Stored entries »
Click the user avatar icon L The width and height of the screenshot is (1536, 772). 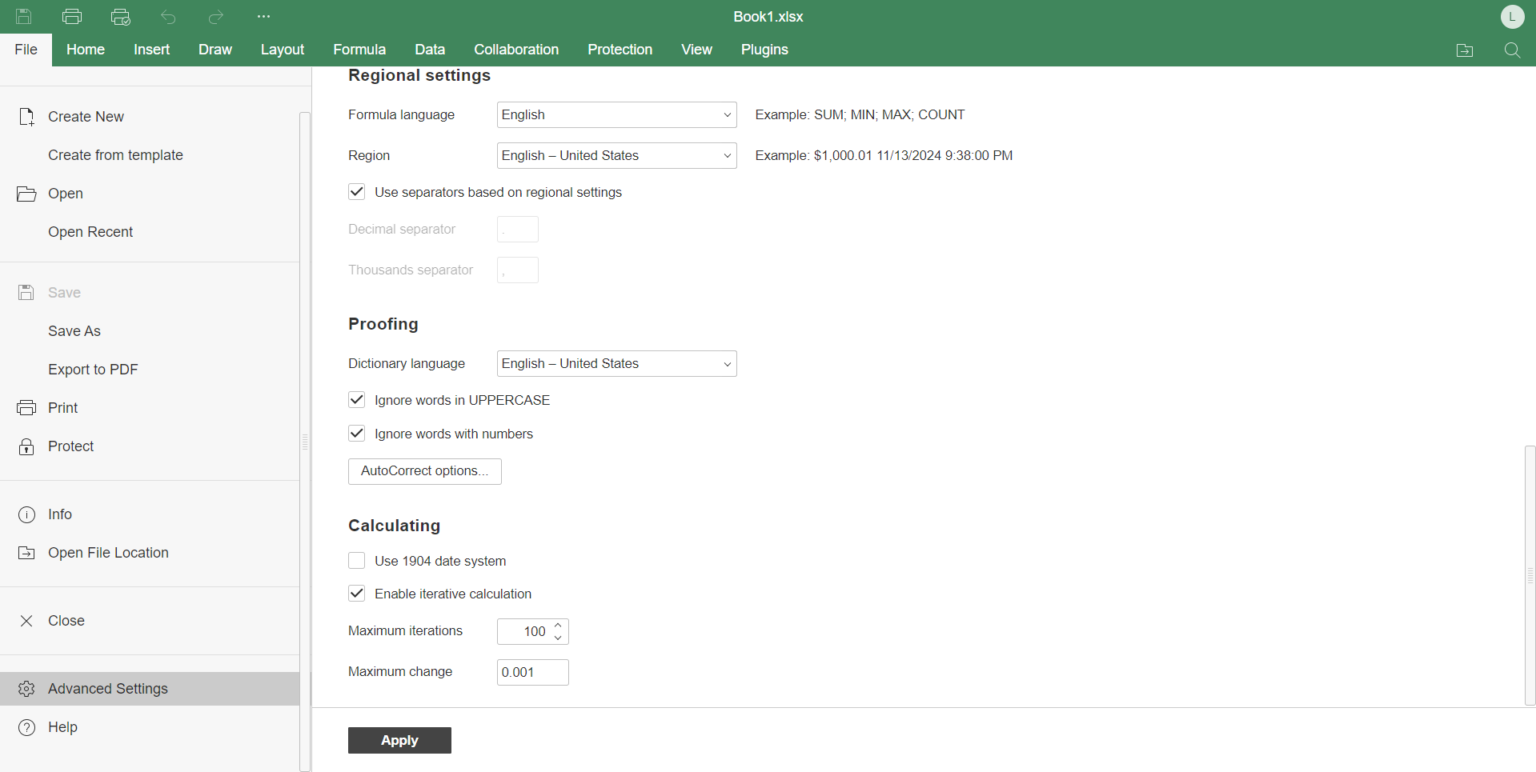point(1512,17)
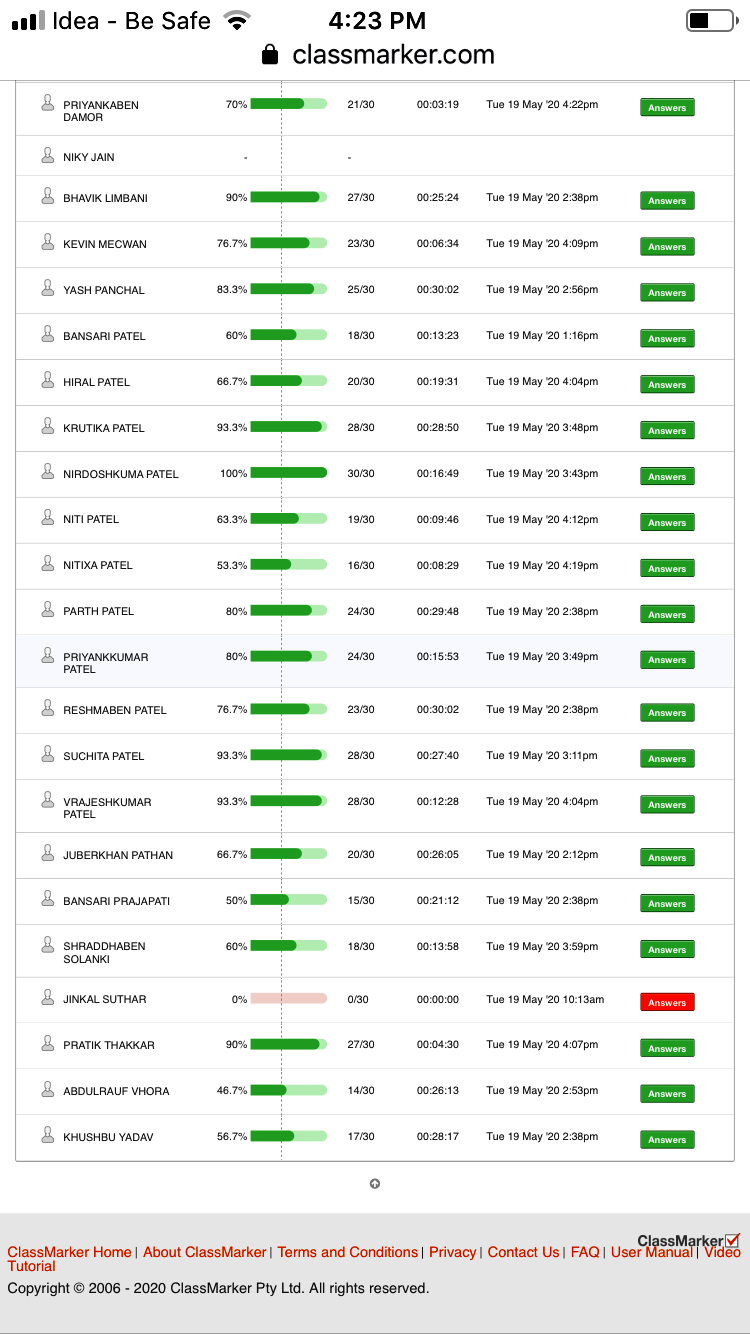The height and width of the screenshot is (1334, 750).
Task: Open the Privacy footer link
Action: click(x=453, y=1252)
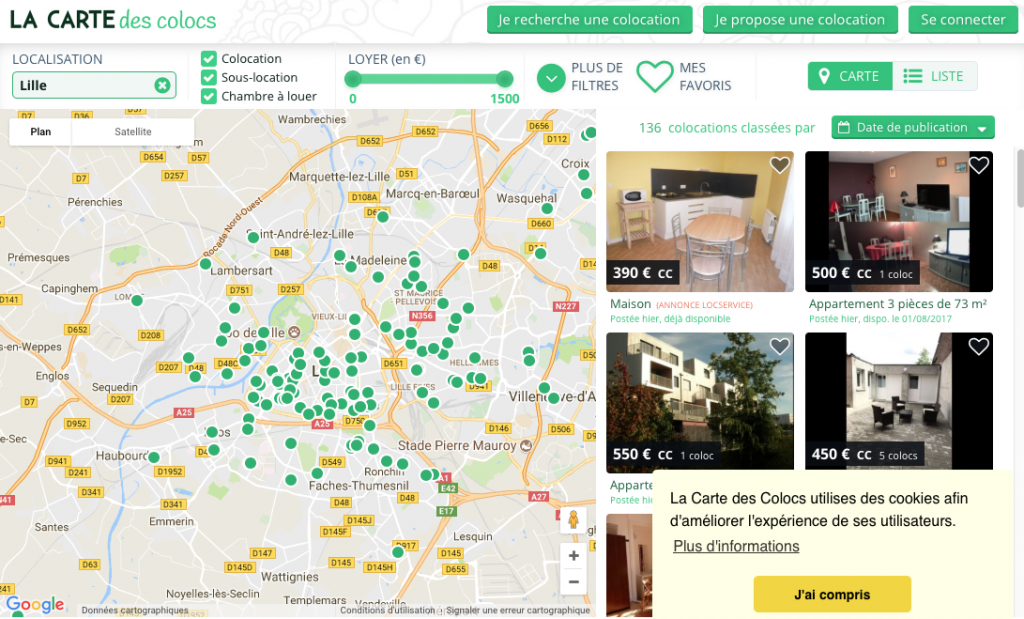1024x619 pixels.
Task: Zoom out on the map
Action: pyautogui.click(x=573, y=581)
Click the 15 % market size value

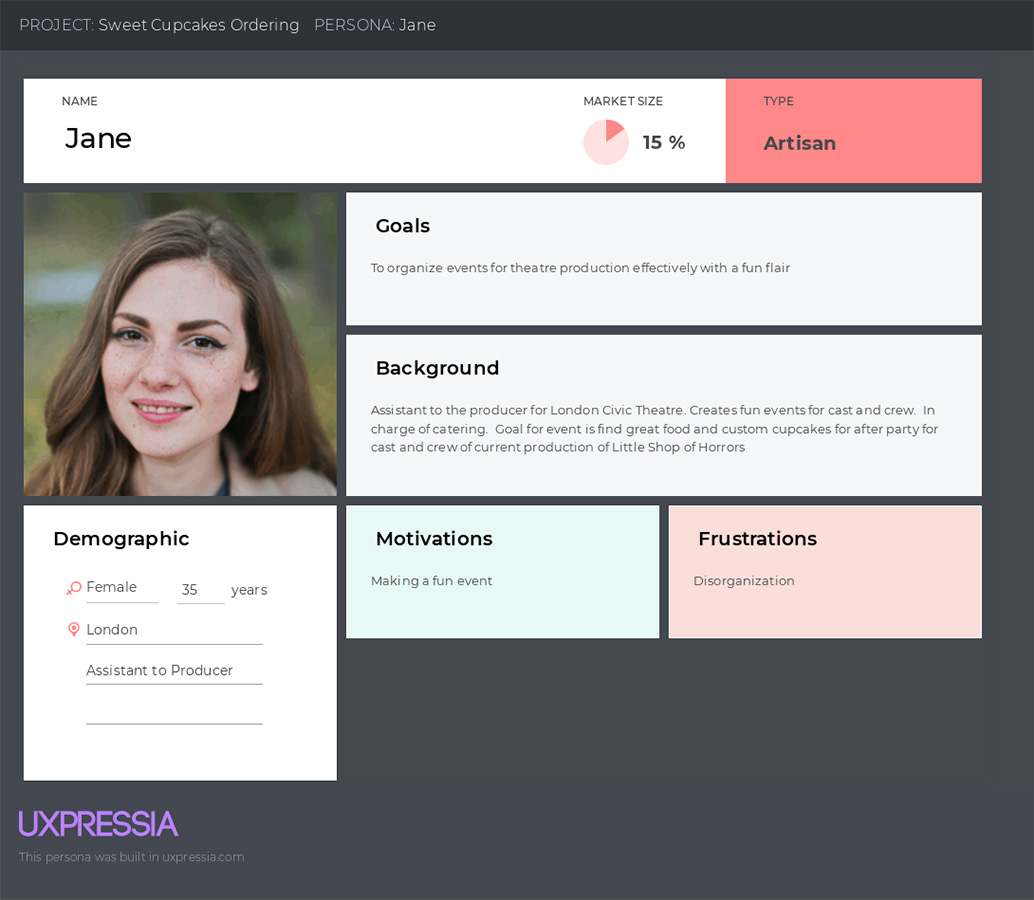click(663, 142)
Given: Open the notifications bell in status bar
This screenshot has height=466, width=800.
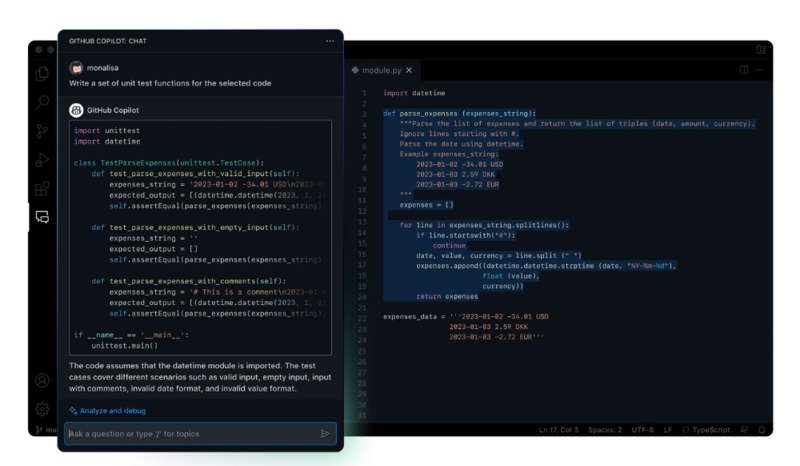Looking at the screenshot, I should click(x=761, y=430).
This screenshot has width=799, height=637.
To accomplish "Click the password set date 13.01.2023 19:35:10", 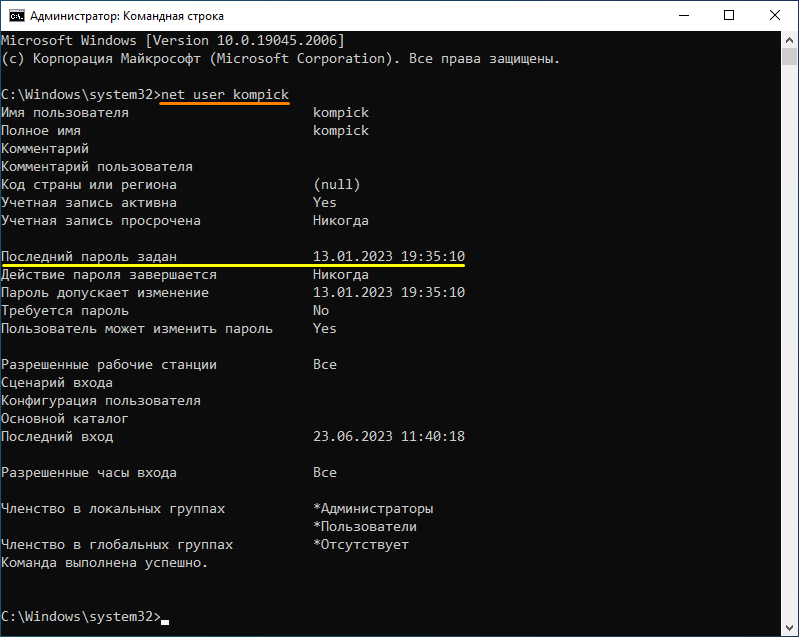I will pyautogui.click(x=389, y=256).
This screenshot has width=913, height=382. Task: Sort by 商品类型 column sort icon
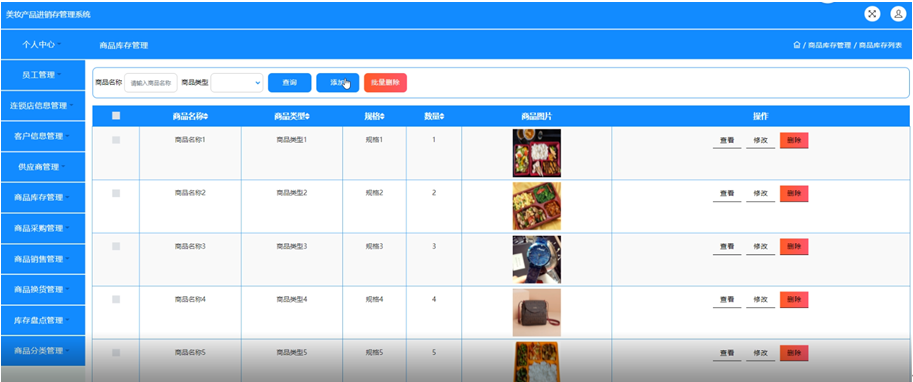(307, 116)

BRIEF » Excluding all pictures, print exactly and only the lines from the line with "This screenshot has width=913, height=382." through the end of the records above, both ends included.

OUTPUT »
This screenshot has width=913, height=382. Task: Sort by 商品类型 column sort icon
(307, 116)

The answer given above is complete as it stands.